Steven D'Aprano steve at pearwood.info
Sat Apr 7 05:08:44 EDT 2018


On Sat, Apr 07, 2018 at 09:30:05AM +0100, Paul Moore wrote:
> On 7 April 2018 at 04:13, Steve Dower <steve.dower at python.org> wrote:
> > Better to deprecate it before it becomes broken, in my opinion.

That argument could be applied to everything in the std lib.


> > Having someone willing and able to review and merge changes is the best
> > criteria for whether a module is still supported or not.

I don't think "best" is justified -- and certainly it is not the *only* 
criteria.

Modules can become stable simply because they have no known bugs and no 
new feature requests. Stable doesn't mean useless, and the urge to 
consider anything that isn't being regularly fiddled with as "obsolete" 
is a tendency to be resisted.

If the module isn't broken, there's no need to fix it. That's a GOOD 
thing, not a reason to dump a perfectly good, useful, working module.

Raymond has stated that he is happy to work on it if there are any bugs 
reported on it, and if he's not available, I'm sure somebody will. And 
if not, well, we don't have any sort of performance guarantees on fixes: 
sooner or later, *somebody* will provide a patch. That's the beauty of 
the Open Source model. There are plenty of potential upstream 
contributors who could contribute a patch.

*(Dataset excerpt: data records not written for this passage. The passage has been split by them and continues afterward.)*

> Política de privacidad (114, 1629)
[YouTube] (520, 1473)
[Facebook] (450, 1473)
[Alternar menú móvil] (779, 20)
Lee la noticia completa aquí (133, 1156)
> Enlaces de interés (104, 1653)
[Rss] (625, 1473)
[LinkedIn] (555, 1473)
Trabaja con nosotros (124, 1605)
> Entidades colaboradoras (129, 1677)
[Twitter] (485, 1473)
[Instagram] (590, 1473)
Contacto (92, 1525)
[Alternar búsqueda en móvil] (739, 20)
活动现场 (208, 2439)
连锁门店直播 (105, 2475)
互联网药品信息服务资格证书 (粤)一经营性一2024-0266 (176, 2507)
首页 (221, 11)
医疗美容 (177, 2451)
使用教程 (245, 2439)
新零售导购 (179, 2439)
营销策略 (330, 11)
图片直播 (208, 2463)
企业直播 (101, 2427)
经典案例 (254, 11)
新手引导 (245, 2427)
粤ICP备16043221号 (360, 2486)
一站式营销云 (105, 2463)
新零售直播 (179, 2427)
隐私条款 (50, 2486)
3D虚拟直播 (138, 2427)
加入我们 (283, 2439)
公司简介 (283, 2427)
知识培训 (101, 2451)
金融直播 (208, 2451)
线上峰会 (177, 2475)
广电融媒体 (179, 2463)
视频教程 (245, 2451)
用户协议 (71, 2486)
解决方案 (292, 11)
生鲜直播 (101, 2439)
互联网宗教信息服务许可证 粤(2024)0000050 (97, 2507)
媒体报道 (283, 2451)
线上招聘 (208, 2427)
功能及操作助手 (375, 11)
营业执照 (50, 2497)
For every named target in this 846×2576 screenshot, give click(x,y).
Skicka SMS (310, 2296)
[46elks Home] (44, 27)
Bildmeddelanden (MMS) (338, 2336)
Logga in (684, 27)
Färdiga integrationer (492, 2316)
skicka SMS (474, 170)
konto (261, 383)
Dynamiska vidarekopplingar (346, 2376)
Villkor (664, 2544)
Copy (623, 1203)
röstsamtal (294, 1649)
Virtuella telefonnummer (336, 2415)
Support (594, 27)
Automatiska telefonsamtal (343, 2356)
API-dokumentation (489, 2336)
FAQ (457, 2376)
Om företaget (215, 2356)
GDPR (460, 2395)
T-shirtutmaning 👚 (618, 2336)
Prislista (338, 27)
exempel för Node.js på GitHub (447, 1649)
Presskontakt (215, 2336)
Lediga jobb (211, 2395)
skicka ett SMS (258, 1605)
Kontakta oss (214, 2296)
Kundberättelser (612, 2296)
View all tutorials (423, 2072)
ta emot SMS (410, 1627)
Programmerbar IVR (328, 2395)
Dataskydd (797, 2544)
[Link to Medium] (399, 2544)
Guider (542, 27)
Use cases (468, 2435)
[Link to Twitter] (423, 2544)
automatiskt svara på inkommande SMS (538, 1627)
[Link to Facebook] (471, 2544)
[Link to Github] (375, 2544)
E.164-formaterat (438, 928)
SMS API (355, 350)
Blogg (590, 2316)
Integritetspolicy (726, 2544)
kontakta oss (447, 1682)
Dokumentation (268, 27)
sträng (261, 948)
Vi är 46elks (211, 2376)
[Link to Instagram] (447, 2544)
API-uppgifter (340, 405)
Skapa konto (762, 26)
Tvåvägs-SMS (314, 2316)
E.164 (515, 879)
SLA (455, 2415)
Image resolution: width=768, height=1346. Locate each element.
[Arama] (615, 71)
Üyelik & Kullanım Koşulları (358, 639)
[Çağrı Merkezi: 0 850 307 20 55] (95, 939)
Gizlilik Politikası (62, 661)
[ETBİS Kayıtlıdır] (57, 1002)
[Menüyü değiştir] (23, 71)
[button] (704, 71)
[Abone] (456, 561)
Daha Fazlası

> I think there's a difference between not being willing to add
> enhancements, and not fixing bugs. The issue that originally triggered
> this discussion was an enhancement request, and I don't think it's
> unreasonable to declare cmd as "stable - no further enhancements will
> be made or accepted" while still considering it as supported for
> bugfixes.

Its not an unreasonable position to take, but I don't think it is 
justified in this case. The cmd module is not something so arcane or 
complicated that it requires a specialist to maintain it. Its about 400 
lines, including blank lines and doc strings, with a single class and 
around twenty methods.

Wasn't one of the major reasons for moving to git and Github to 
make it easier for non-core devs to contribute? A module as stable and 
simple as cmd seems to me to be the ideal place for people to begin 
contributing, whether it is fixing bugs or contributing any 
(hypothetical) feature enhancements.

I don't think we need do anything here: so long as there is a core 
developer willing to review any PRs, and so long as new enhancements go 
through the same approval process on the bug tracker and/or Python- 
Ideas, I don't think we need to single cmd out as deprecated or "no new 
features".

This isn't gopher, or something with serious unfixable security 
vulnerabilities. It works. What more needs to be said?